Work request
The expected response is the entire set of entries, copied exactly.

▬▬▬

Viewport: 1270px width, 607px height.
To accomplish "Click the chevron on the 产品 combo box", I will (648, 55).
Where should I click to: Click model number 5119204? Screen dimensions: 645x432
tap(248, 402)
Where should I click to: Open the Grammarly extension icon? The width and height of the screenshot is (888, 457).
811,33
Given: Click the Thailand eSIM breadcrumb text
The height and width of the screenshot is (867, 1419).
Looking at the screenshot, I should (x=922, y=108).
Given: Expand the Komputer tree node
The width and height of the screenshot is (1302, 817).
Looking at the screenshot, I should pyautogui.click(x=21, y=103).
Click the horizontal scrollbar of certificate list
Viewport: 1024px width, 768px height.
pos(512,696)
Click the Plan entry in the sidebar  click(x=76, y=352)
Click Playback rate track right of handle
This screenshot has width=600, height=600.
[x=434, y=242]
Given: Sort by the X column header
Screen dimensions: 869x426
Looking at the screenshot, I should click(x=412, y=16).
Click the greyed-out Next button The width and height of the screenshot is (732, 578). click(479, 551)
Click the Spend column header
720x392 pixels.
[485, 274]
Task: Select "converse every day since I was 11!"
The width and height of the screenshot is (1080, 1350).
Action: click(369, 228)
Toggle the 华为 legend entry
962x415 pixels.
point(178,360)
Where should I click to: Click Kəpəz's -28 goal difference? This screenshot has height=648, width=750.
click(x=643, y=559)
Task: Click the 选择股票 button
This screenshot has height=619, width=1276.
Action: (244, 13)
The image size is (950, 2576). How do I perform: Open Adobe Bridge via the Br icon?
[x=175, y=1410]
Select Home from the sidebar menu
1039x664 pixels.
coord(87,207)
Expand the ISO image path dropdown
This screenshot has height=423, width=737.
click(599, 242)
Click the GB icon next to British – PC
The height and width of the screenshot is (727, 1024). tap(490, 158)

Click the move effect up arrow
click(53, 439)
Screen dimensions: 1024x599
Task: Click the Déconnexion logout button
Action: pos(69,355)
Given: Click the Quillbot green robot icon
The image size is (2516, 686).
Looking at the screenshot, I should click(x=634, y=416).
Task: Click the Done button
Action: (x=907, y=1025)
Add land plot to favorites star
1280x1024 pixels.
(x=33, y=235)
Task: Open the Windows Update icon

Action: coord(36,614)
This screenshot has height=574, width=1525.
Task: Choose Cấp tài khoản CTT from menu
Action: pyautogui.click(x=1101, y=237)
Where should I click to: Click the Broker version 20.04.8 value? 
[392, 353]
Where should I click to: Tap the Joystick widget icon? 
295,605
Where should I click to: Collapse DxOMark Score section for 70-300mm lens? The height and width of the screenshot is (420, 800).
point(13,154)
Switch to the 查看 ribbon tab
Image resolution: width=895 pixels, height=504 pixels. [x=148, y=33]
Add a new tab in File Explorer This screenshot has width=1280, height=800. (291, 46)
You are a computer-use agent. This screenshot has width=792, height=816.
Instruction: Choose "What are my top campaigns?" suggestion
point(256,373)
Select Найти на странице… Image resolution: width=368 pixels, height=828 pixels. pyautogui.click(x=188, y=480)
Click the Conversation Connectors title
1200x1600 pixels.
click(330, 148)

▬▬▬

Task result
Viewport: 1270px width, 607px height.
To accomplish "Click the chevron on the 产品 combo box", I will (648, 55).
Where should I click to: Click model number 5119204? Screen dimensions: 645x432
tap(248, 402)
Where should I click to: Open the Grammarly extension icon? The width and height of the screenshot is (888, 457).
811,33
Given: Click the Thailand eSIM breadcrumb text
The height and width of the screenshot is (867, 1419).
Looking at the screenshot, I should (x=922, y=108).
Given: Expand the Komputer tree node
The width and height of the screenshot is (1302, 817).
Looking at the screenshot, I should pyautogui.click(x=21, y=103).
Click the horizontal scrollbar of certificate list
Viewport: 1024px width, 768px height.
pos(512,696)
Click the Plan entry in the sidebar  click(x=76, y=352)
Click Playback rate track right of handle
This screenshot has width=600, height=600.
[x=434, y=242]
Given: Sort by the X column header
Screen dimensions: 869x426
Looking at the screenshot, I should click(x=412, y=16).
Click the greyed-out Next button The width and height of the screenshot is (732, 578). click(479, 551)
Click the Spend column header
720x392 pixels.
[485, 274]
Task: Select "converse every day since I was 11!"
The width and height of the screenshot is (1080, 1350).
Action: click(369, 228)
Toggle the 华为 legend entry
962x415 pixels.
point(178,360)
Where should I click to: Click Kəpəz's -28 goal difference? This screenshot has height=648, width=750.
click(x=643, y=559)
Task: Click the 选择股票 button
This screenshot has height=619, width=1276.
Action: (244, 13)
The image size is (950, 2576). How do I perform: Open Adobe Bridge via the Br icon?
[x=175, y=1410]
Select Home from the sidebar menu
1039x664 pixels.
coord(87,207)
Expand the ISO image path dropdown
This screenshot has height=423, width=737.
click(599, 242)
Click the GB icon next to British – PC
The height and width of the screenshot is (727, 1024). tap(490, 158)

Click the move effect up arrow
click(53, 439)
Screen dimensions: 1024x599
Task: Click the Déconnexion logout button
Action: pos(69,355)
Given: Click the Quillbot green robot icon
The image size is (2516, 686).
Looking at the screenshot, I should click(x=634, y=416).
Task: Click the Done button
Action: (x=907, y=1025)
Add land plot to favorites star
1280x1024 pixels.
(x=33, y=235)
Task: Open the Windows Update icon

Action: coord(36,614)
This screenshot has height=574, width=1525.
Task: Choose Cấp tài khoản CTT from menu
Action: pyautogui.click(x=1101, y=237)
Where should I click to: Click the Broker version 20.04.8 value? 
[392, 353]
Where should I click to: Tap the Joystick widget icon? 
295,605
Where should I click to: Collapse DxOMark Score section for 70-300mm lens? The height and width of the screenshot is (420, 800).
point(13,154)
Switch to the 查看 ribbon tab
Image resolution: width=895 pixels, height=504 pixels. [x=148, y=33]
Add a new tab in File Explorer This screenshot has width=1280, height=800. (291, 46)
You are a computer-use agent. This screenshot has width=792, height=816.
Instruction: Choose "What are my top campaigns?" suggestion
point(256,373)
Select Найти на странице… Image resolution: width=368 pixels, height=828 pixels. pyautogui.click(x=188, y=480)
Click the Conversation Connectors title
1200x1600 pixels.
click(330, 148)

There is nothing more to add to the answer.